Could you copy every line of the data that contains the word "three"?

*** LISTED ENTRIES ***

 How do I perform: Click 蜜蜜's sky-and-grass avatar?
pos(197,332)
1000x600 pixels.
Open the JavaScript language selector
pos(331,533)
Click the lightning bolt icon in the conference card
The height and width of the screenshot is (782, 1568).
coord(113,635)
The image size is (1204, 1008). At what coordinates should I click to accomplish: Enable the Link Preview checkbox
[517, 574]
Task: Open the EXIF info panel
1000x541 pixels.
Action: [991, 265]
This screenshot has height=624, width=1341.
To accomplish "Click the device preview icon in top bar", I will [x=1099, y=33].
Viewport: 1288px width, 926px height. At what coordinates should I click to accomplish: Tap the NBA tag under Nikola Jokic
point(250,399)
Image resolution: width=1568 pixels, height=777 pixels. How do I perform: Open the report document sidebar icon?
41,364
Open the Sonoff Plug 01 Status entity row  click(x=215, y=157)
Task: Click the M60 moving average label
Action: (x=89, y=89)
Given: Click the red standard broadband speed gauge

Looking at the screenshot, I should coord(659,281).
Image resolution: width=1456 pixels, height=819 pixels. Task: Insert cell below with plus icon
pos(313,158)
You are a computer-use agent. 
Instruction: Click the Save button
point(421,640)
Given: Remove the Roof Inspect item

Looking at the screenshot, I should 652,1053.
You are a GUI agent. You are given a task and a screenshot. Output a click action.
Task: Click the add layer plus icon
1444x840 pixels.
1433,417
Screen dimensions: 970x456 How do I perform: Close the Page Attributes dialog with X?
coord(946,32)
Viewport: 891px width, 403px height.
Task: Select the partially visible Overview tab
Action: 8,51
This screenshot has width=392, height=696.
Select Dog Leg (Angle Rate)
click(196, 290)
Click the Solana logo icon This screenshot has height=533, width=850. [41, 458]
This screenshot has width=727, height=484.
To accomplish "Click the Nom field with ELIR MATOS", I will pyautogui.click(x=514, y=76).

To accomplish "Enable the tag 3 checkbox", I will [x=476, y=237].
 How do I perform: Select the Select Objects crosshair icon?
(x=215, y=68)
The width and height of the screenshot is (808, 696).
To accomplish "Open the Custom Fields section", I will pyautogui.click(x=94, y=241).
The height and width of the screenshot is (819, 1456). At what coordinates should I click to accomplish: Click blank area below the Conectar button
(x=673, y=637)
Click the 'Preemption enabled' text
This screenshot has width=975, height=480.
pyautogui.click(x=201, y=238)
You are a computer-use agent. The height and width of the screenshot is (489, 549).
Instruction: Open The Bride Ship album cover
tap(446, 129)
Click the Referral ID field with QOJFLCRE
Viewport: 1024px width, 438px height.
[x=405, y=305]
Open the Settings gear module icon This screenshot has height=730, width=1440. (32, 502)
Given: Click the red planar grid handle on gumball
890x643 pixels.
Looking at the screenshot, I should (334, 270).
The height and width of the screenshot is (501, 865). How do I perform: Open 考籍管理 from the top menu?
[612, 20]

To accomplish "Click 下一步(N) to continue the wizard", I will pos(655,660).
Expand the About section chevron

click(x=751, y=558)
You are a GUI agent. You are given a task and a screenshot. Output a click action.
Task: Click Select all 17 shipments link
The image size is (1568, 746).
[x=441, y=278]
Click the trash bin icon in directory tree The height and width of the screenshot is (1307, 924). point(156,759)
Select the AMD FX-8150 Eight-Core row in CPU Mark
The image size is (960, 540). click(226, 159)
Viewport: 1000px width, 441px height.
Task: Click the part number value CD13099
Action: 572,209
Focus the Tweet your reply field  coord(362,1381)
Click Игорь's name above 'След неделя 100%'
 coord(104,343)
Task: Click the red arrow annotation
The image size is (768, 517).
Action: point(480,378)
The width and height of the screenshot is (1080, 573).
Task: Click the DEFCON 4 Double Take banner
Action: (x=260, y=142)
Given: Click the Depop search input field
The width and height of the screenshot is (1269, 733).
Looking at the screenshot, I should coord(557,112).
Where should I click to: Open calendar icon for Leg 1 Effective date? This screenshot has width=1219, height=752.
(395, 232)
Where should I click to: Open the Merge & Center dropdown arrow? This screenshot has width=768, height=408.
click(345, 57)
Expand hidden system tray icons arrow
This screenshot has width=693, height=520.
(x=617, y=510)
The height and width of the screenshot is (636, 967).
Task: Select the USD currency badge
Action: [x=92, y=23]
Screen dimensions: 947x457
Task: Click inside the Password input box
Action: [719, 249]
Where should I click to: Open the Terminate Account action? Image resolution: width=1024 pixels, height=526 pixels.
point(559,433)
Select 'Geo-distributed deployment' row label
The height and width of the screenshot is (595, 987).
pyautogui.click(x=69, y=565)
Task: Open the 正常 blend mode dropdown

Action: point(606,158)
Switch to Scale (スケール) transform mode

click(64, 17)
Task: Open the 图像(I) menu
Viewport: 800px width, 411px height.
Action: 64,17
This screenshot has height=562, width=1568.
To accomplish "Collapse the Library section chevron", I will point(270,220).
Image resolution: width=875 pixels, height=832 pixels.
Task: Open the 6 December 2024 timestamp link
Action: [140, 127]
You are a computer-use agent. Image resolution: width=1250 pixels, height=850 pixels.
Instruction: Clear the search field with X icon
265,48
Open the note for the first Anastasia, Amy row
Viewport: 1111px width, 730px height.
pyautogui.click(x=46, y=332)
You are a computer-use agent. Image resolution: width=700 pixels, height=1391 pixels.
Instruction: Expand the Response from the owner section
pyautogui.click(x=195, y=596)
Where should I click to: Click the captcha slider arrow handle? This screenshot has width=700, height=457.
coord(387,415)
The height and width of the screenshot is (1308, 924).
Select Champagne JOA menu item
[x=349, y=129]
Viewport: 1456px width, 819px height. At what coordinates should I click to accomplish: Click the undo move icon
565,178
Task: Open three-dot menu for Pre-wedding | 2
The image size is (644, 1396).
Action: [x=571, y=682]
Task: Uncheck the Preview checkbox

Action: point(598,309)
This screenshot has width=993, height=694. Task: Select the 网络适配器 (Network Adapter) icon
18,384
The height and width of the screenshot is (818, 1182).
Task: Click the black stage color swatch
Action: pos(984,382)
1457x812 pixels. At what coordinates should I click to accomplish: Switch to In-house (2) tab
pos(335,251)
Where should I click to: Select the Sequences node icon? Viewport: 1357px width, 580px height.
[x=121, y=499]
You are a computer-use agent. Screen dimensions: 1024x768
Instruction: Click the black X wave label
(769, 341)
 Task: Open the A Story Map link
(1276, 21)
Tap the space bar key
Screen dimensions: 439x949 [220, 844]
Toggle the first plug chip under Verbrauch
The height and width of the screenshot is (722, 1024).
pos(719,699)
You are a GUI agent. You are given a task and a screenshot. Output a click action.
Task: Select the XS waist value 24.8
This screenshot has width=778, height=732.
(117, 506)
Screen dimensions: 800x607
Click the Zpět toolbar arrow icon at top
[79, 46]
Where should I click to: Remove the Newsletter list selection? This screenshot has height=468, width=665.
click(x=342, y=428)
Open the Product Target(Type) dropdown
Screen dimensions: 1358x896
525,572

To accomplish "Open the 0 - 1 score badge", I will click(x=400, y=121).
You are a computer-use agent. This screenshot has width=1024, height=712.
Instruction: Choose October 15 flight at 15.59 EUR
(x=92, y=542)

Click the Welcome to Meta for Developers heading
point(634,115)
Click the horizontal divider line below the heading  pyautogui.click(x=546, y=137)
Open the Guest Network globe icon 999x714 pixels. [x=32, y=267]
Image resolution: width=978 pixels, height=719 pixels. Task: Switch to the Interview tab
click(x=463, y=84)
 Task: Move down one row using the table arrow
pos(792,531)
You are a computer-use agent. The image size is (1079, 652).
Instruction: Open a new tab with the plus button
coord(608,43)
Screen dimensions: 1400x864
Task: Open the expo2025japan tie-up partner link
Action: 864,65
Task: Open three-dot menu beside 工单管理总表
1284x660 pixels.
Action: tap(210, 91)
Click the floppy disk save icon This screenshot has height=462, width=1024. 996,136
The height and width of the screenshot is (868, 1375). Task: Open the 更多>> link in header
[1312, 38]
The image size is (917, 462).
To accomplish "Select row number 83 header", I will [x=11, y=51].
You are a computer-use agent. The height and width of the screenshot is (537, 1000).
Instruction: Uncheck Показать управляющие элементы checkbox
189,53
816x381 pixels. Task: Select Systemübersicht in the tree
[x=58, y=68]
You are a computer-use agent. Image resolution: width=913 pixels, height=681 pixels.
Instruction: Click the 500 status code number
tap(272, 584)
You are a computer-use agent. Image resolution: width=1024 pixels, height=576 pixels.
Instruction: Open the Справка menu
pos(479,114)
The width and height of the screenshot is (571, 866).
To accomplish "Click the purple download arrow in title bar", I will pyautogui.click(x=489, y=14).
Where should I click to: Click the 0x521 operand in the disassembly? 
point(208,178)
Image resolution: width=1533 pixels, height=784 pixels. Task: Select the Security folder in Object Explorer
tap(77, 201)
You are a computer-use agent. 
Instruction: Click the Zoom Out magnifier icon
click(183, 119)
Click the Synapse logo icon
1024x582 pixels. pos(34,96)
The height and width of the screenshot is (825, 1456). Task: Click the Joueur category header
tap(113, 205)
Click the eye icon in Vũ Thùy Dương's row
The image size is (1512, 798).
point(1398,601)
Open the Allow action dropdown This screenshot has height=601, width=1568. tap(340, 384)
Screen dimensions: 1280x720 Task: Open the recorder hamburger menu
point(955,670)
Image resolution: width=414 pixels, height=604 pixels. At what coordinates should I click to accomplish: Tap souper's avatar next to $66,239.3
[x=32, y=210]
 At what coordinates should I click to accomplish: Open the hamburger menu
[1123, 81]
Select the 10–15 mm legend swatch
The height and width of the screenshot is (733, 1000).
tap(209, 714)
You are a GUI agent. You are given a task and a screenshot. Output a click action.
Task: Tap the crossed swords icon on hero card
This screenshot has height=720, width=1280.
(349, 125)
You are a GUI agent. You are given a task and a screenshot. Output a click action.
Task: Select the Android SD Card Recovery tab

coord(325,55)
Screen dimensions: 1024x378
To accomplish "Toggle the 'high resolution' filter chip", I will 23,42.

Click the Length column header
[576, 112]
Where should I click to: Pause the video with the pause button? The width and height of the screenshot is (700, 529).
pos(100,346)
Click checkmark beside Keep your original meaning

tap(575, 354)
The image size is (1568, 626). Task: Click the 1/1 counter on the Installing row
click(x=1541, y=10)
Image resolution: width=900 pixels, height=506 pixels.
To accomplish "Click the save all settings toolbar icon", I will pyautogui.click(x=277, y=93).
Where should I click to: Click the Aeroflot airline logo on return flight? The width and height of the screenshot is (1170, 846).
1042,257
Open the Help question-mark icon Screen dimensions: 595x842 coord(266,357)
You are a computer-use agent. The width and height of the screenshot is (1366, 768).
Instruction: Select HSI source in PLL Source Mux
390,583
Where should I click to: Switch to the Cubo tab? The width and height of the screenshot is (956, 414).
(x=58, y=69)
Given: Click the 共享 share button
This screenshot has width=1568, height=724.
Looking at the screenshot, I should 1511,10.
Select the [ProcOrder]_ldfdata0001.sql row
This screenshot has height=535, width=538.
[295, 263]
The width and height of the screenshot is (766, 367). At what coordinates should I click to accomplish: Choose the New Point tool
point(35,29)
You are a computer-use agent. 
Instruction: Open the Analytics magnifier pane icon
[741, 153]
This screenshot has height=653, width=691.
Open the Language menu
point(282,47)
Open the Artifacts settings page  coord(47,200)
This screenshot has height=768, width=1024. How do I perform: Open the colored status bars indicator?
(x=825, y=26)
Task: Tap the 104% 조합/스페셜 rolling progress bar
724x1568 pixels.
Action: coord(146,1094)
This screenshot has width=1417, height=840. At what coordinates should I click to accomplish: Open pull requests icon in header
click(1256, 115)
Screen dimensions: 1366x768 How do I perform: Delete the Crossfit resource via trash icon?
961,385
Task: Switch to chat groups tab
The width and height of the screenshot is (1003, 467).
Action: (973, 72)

***

- **FINISHED TASK**
Task: Open three-dot menu for Pre-wedding | 2
Task: Open three-dot menu beside 工单管理总表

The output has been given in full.